As commodity prices have collapsed, Anglo has been hard-pressed to justify how it has been spending its money. While in 2012 it inked a 10-year deal to supply Ternium (TX -1.03%) with iron ore from its Minas Rio project in Brazil, delays and skyrocketing costs are sapping the miner's performance. The project is three years behind schedule and more than $6 billion over budget, and that alone was enough to give shareholders leverage to oust Anglo's former CEO earlier this summer. Her replacement has donned his green eyeshades looking for ways to cut costs.

Developing Pebble would take another $5 billion, and Anglo and Northern Dynasty have already spent about $680 million since 2007 on moving the project to its current stage. But environmental opposition is mounting, with the usual activists and celebrities joining together, along with also others groups you wouldn't expect to weigh in, such as jeweler Tiffany and gun manufacturer Sturm, Ruger.

Pebble sits on Bristol Bay, at the headwaters of a major spawning ground that sees 40 million salmon swim in every year. The EPA spent $2.4 million to fund a study saying the project would wreak catastrophic damage to the area even before the partners had brought the matter to the regulatory agency. Such action suggests there will be a systemic impediment to obtaining the necessary permits, which in this period of depressed commodity prices makes moving forward uneconomical.

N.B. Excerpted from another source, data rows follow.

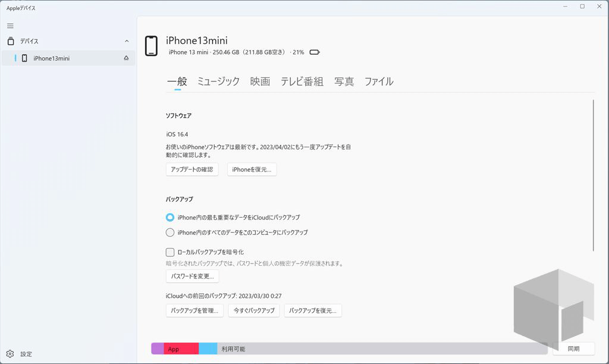This screenshot has width=609, height=364.
Task: Click the small phone icon in sidebar
Action: coord(24,58)
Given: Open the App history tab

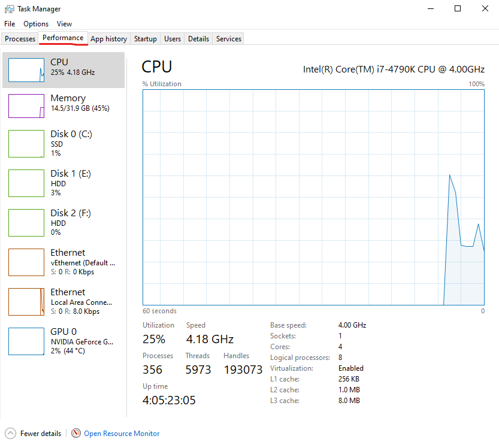Looking at the screenshot, I should pyautogui.click(x=108, y=38).
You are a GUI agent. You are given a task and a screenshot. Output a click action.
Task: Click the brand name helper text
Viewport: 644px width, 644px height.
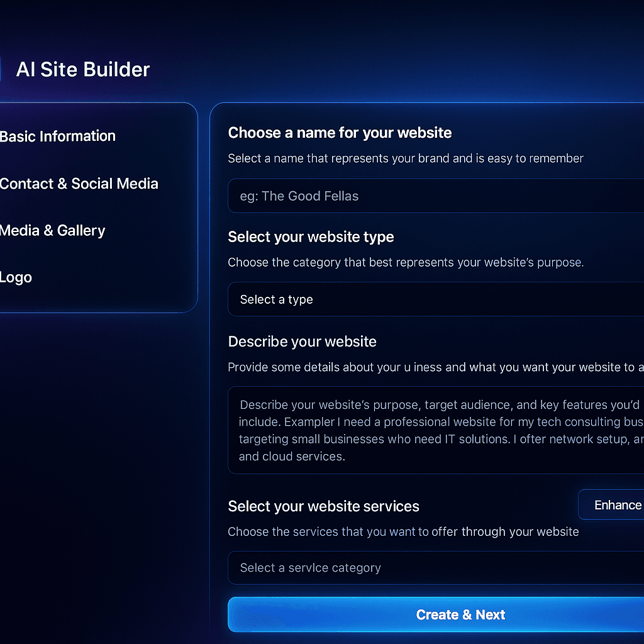click(x=406, y=158)
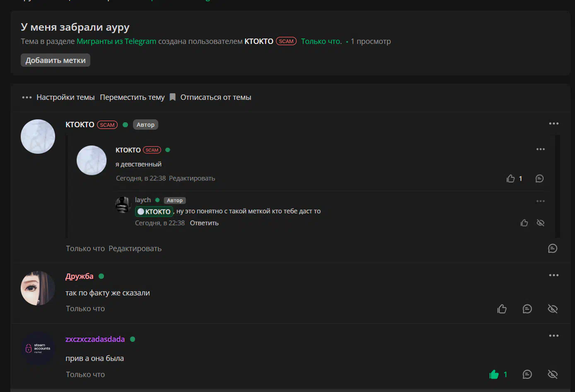Image resolution: width=575 pixels, height=392 pixels.
Task: Click comment icon on "я девственный" post
Action: click(539, 179)
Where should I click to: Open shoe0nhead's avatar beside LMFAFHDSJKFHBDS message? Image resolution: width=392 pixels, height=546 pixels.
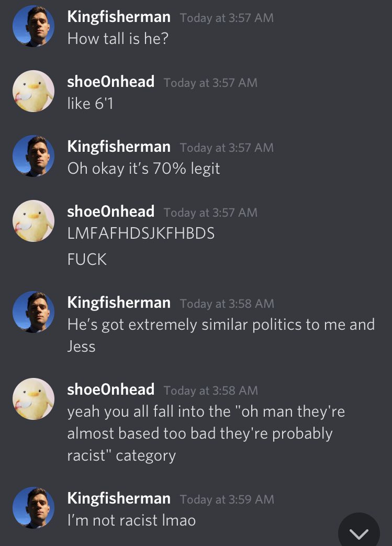[33, 221]
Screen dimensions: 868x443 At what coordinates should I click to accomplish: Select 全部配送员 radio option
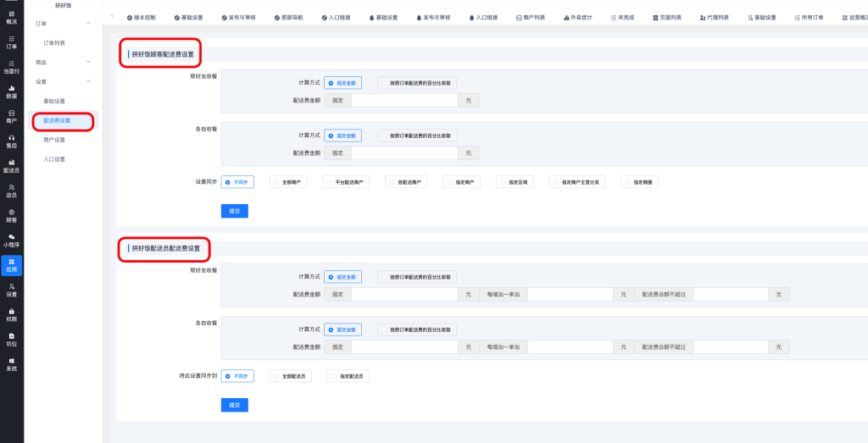(x=287, y=376)
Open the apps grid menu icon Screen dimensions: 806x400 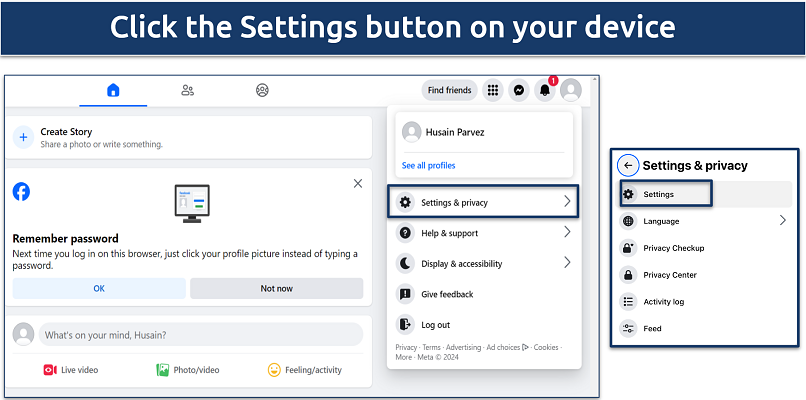pyautogui.click(x=493, y=90)
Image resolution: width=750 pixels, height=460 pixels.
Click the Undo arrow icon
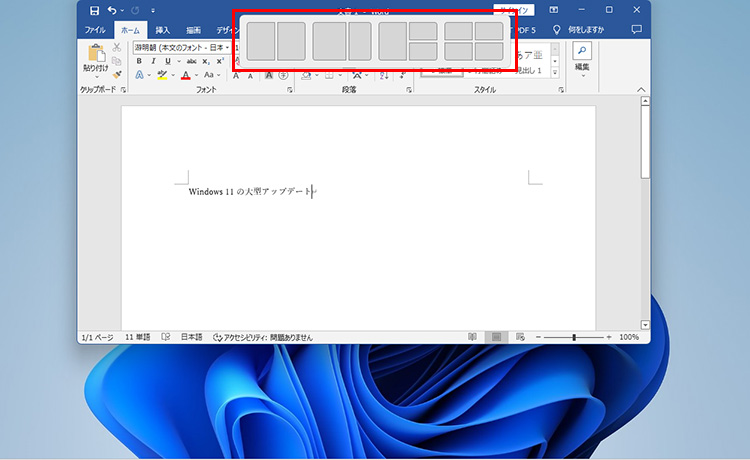click(x=112, y=10)
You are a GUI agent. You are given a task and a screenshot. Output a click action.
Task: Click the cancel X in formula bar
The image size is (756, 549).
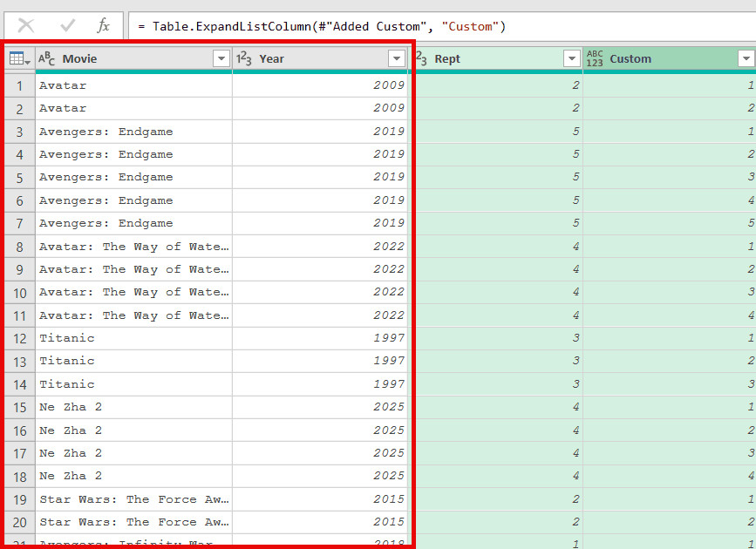tap(26, 26)
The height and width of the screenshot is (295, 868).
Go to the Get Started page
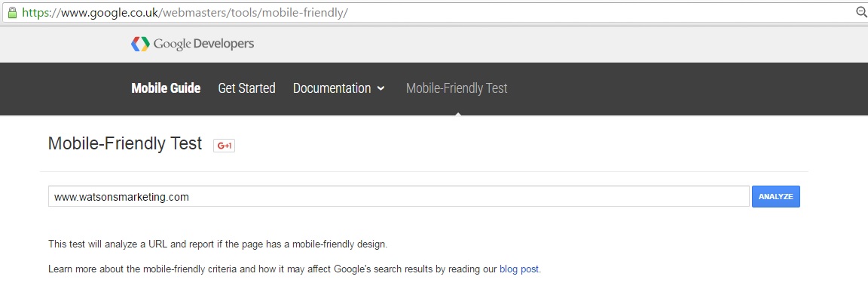pyautogui.click(x=246, y=88)
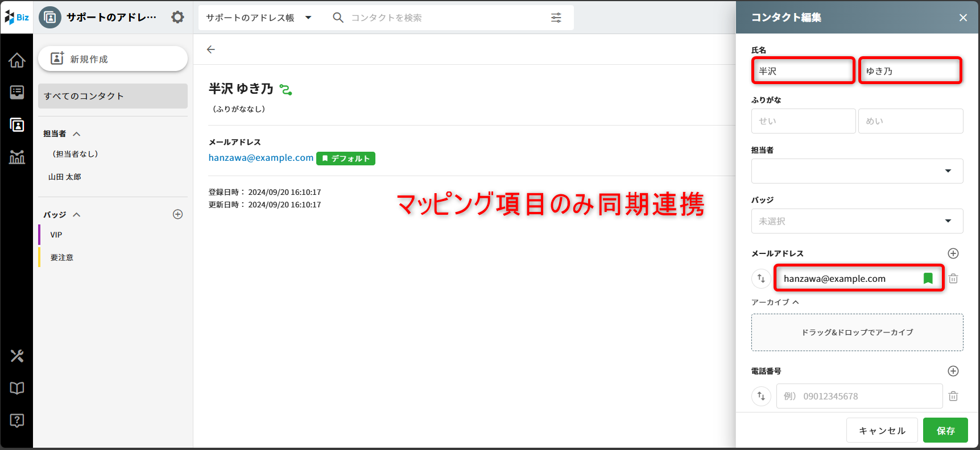Collapse the アーカイブ section
The width and height of the screenshot is (980, 450).
[796, 302]
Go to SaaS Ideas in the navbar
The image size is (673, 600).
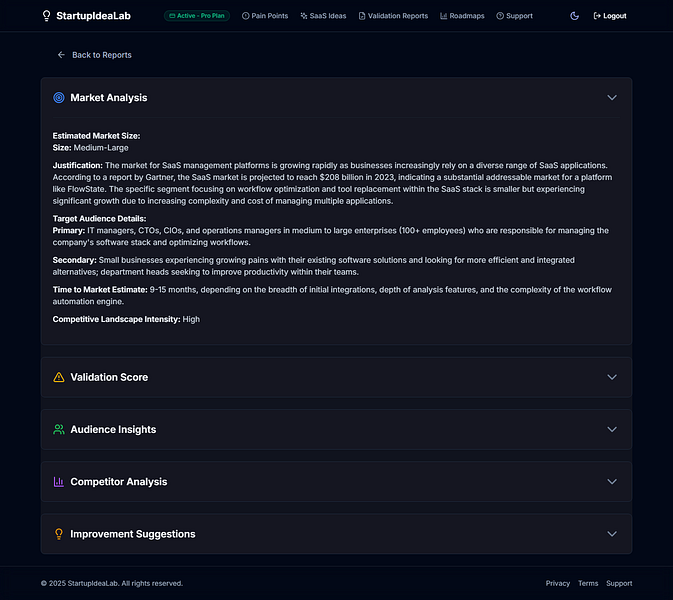point(323,16)
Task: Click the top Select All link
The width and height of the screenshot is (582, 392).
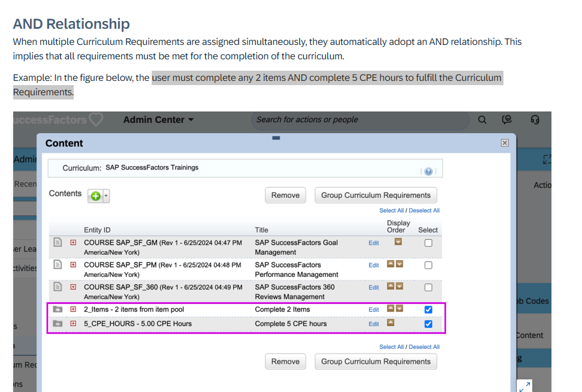Action: point(391,210)
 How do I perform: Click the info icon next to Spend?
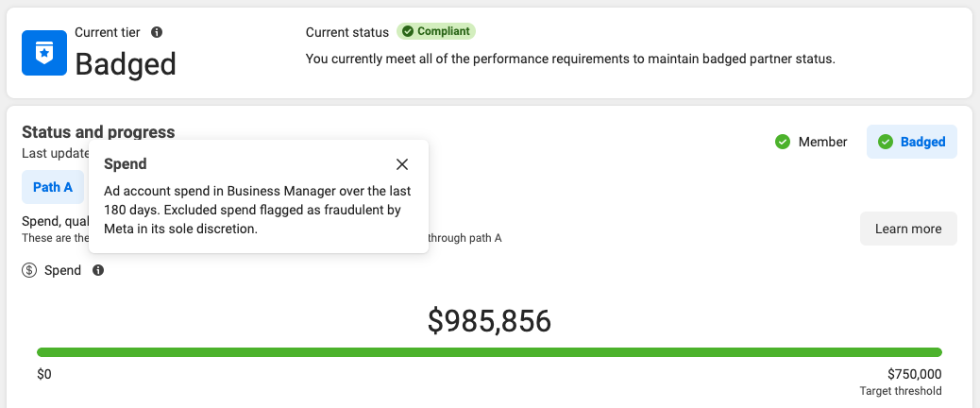pos(98,270)
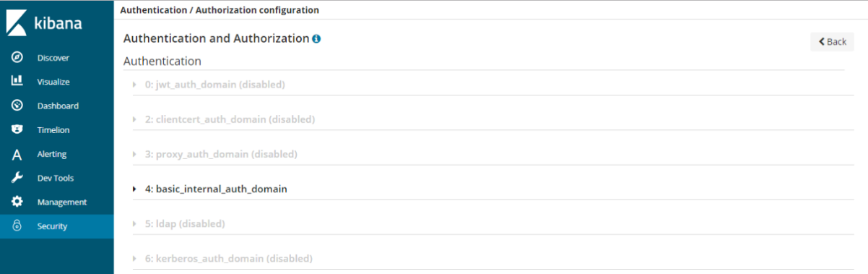Select the Visualize bar chart icon
The width and height of the screenshot is (868, 274).
17,82
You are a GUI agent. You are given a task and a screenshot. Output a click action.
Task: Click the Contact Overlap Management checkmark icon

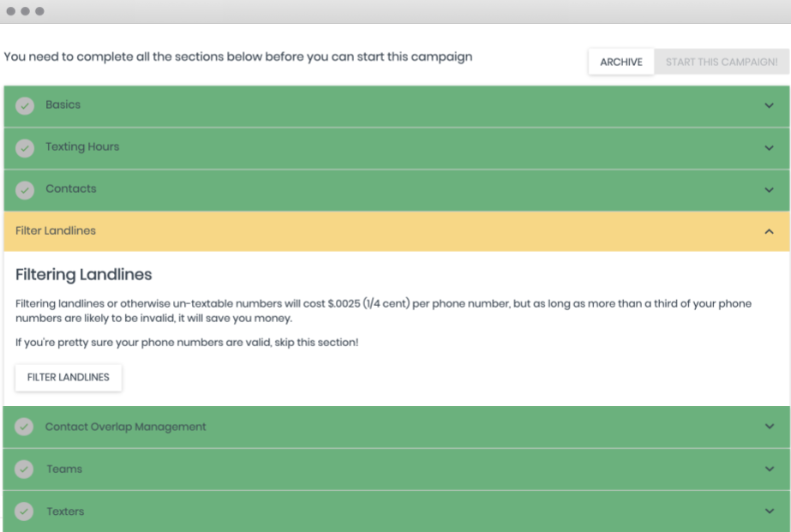coord(25,427)
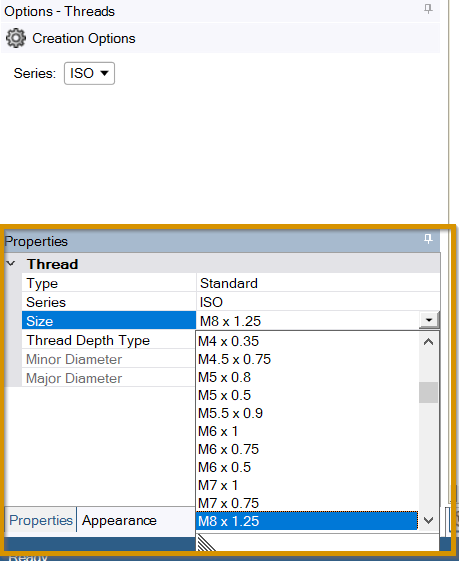Viewport: 459px width, 561px height.
Task: Switch to the Appearance tab
Action: pyautogui.click(x=119, y=520)
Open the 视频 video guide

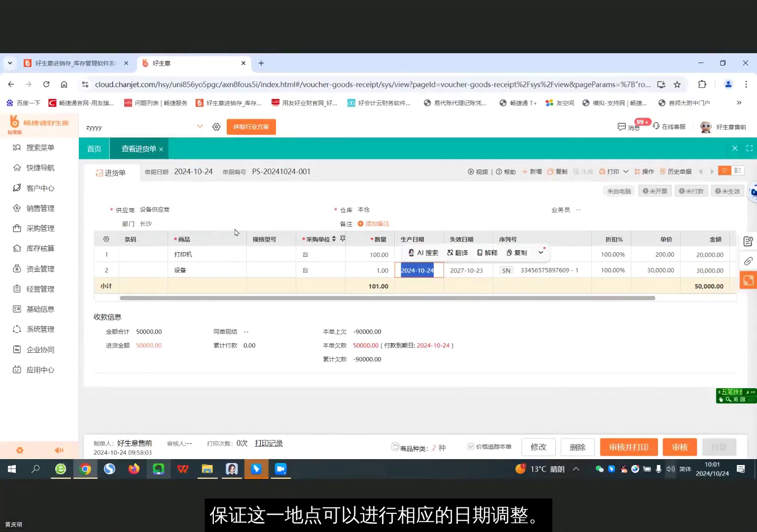click(x=478, y=171)
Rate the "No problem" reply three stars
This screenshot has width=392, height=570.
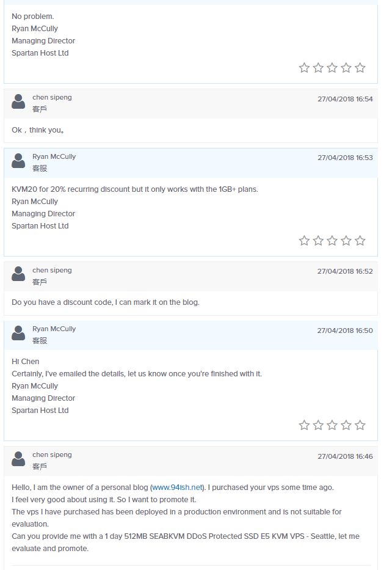[332, 68]
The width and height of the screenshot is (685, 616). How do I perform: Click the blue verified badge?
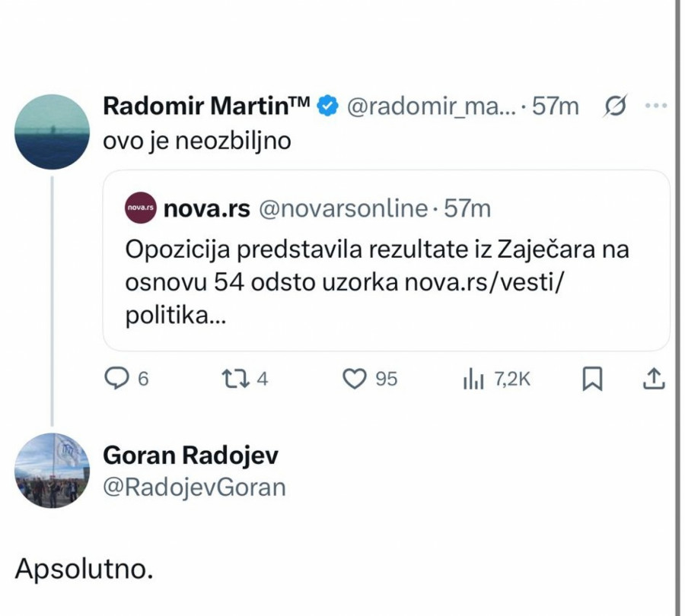point(328,108)
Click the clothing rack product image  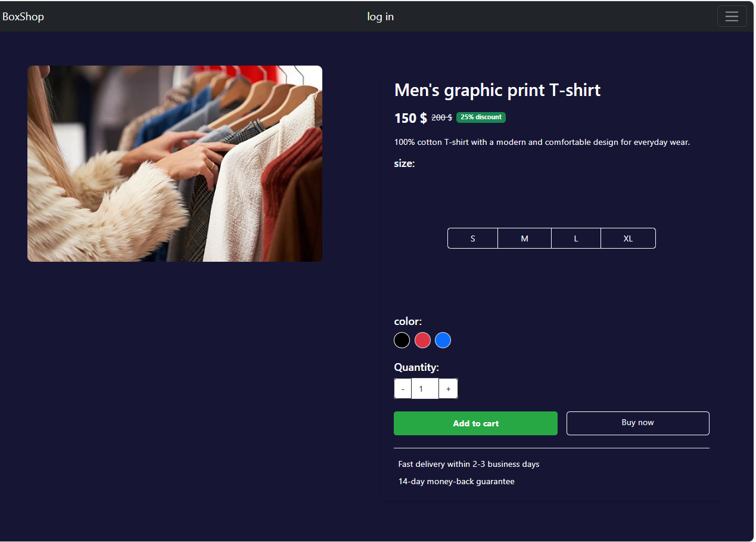175,163
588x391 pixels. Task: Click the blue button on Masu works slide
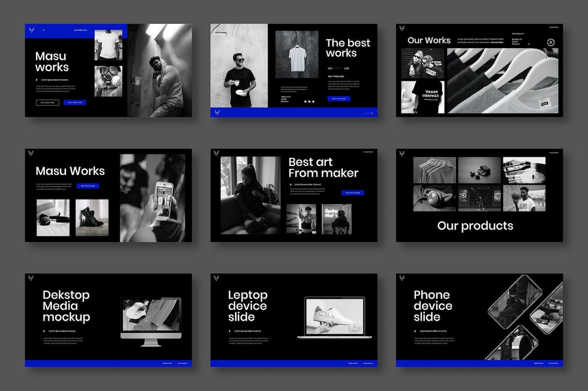click(x=75, y=102)
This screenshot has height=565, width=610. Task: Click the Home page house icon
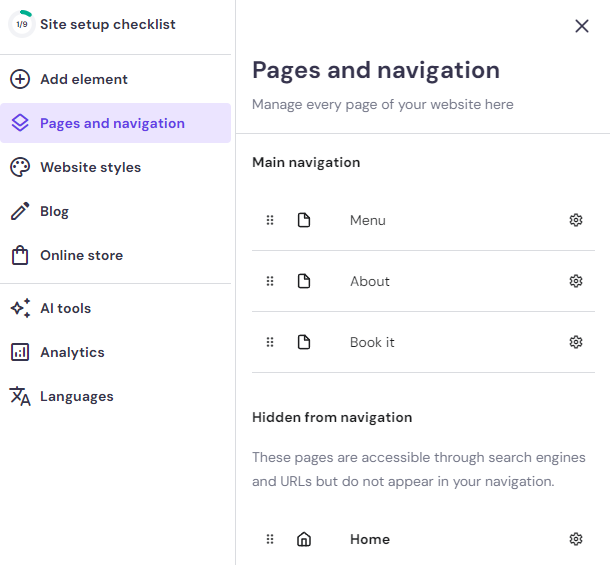coord(304,539)
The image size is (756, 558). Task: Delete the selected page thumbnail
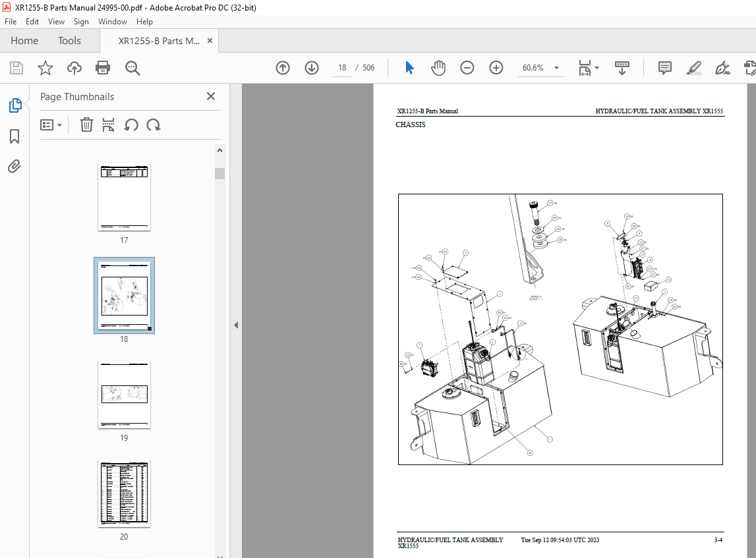pyautogui.click(x=86, y=125)
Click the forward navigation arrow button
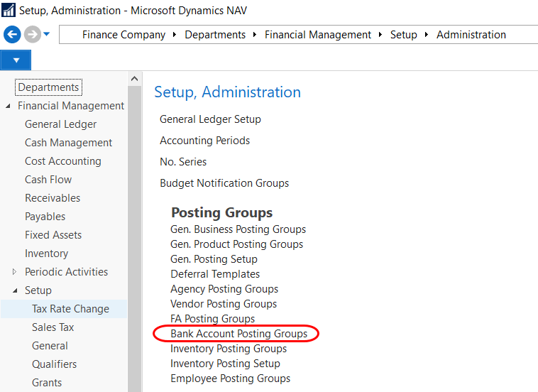Viewport: 538px width, 392px height. 32,34
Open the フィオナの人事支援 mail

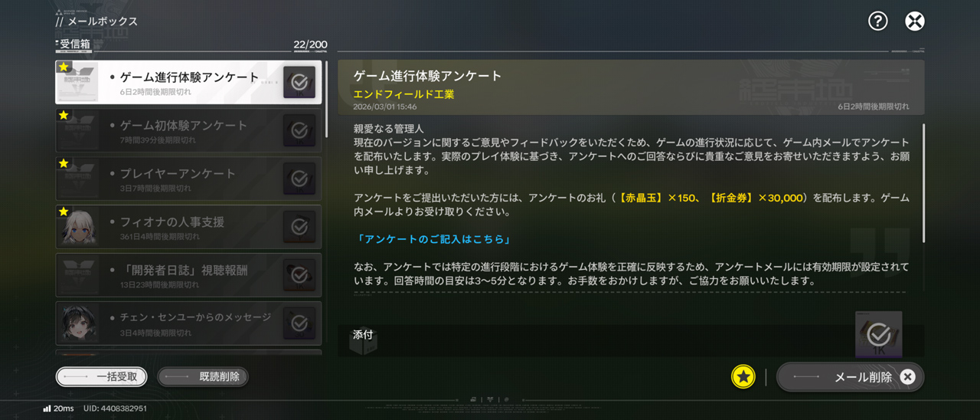pos(188,227)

Anglo's not alone in pulling back the reins on far-flung expansion projects. Across the industry, companies are either shelving plans, cutting capital expenditures to finance them, or laying off workers. Glencore Xstrata has called for a new "age of austerity for miners," which are rising to the challenge, with BHP Billiton (BHP -0.33%) suspending a $30 billion mine expansion in Australia as well as delaying a $14 billion potash expansion in Canada. Rio Tinto (RIO -1.09%) sold its nickel Eagle Mine project in Michigan, and Vale (VALE 0.20%) has walked away from projects in Argentina and sold assets in Chile.

Despite the hurdles, the lure of Pebble has been a siren song. According to IHS Global Insight, the project would create some 4,700 jobs in Alaska during construction, 2,900 during its 30-year production cycle, and an additional 2,750 through various subsequent development phases. It would create tens of thousands of additional jobs in the lower 48 while producing $2.4 billion annually to the economy and $9 billion in new state and federal tax revenues.

The mine itself has the potential to produce as much as 55 billion pounds of copper, 67 million ounces of gold, and 3.3 billion pounds of molybdenum during its nearly 80-year life. It would have become the world's biggest open-pit mine, but that seems to be in jeopardy as Northern Dynasty doesn't have the financial wherewithal to alone pay for the project.

The miner has said it will soldier on with permitting but will undoubtedly need to find a new partner if it ever hopes to finish the process. While Anglo American will pay a $300 million breakup fee, that's small solace to Northern Dynasty, which lost a third of its market value on the news. 

With environmentalists, industry, and the regulatory apparatus arrayed against it, the Pebble project seems to be one filled only with fool's gold now. Its only hope for salvation is sustained recovery in the price of gold, which would make it a more tenable project to wage battle over.